Llegan las vacaciones y con ellas la misma película: o te blindas con tápers y prohibiciones, o decides que “total, ya en septiembre retomo”. Las dos opciones parten del mismo error: creer que cuidarte y disfrutar son cosas opuestas.
No lo son. Las vacaciones no interrumpen tu proceso; son parte de él. Son el laboratorio donde compruebas si lo que has construido se sostiene fuera de tu rutina.
Olvida el modo “todo o nada”
La rigidez no es disciplina; es fragilidad disfrazada. Cuando tu plan solo funciona en condiciones perfectas, cualquier imprevisto lo hace añicos.
La alternativa es flexibilizar con intención:
Ancla un hábito mínimo. Empezar con un buen desayuno, caminar después de comer o beber agua antes de cada comida. Algo pequeño que te mantenga conectado sin asfixiarte. Elige tus batallas. Esa cena especial que llevabas meses esperando merece que te olvides de proporciones; el bufé mediocre del hotel, probablemente no.

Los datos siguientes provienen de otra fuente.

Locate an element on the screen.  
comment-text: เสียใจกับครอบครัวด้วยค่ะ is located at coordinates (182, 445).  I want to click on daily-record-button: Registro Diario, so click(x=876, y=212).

Escucha antes de comer. Ser flexible también es saltarte una comida si sigues lleno. No tienes un contrato que te obligue a comer cinco veces al día; tienes un cuerpo que avisa. Escucharlo no es restricción, es sentido común.
El termómetro que importa
Olvídate de la báscula el día que vuelvas. El verdadero indicador es cómo te sientes: sin resaca de culpa, sin urgencia por “compensar”, sin ganas de castigarte con una semana de lechuga.
El objetivo nunca fue sobrevivir a las vacaciones. Era vivirlas y volver con la misma calma con la que te fuiste.
Disfruta. El proceso sigue contigo, vayas donde vayas.